Walk through the Christian quarter of Jerusalem's Old City and you'll see souvenir shops selling assorted varieties of small plastic Christian prayer boxes displaying miniature icons, usually Mary and Jesus, surrounded by a gold halo. Not far from those shops, Israeli archaeologists have discovered what may be the oldest miniature Byzantine prayer box to date, archaeologist Yana Tchekhanovets announced last week.
Of course, this object - from the 6th century CE - predates Islam.
The discovery - made by Tchekhanovets and fellow archaeologist Doron Ben-Ami about a year ago during an Israel Antiquities Authority excavation in the Givati parking lot across from the City of David - sheds light on art in ritual in Byzantine-era Jerusalem.
The box, discovered in the Byzantine strata (324-838 C.E.) in the plaster between two floor tiles, is approximately half the size of a matchbox: 2.2 centimeters by 1.6 centimeters, and a few millimeters high. The inside contains delicate and partially erased drawings of Christian icons. With a little effort it is possible to discern a blurred feminine face and, on the bottom, a clearer male face. The colors used to make the icons have survived and shades of red, blue, brown and white are detectable, all against a delicate gold background.
"Never before have we held such an object in hand," said Tchekhanovets, who announced the discovery at an archaeology conference held at the Hebrew University of Jerusalem, in conjunction with the Israel Antiquities Authority. "It's very exciting that we uncovered it," she said.
The big question revolves around the identity of the two icons in the prayer box. The likely answer, says Tchekhanovets, is that they are Jesus and Mary, but it is certainly possible that they could be other local saints who flourished in that era. Like the prayer boxes sold today in souvenir shops, its Byzantine predecessor was used as a personal ritual object that could be taken anywhere. When worshipers wanted to pray, they would open the box and pray before the icons, and it would function as a miniature church.
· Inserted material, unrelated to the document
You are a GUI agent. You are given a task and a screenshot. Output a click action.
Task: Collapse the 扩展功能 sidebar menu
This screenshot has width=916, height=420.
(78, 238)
And isn't it interesting that it was found in the City of David archaeological dig? Anti-Zionists like to charge that Israel's archaeology, and City of David in particular, is politically-motivated and meant only to find Jewish objects. Yet these hateful Zionists seem quite proud to have discovered a Christian relic.
And those Zionist archaeologists find and publicize Islamic-era finds all the time as well.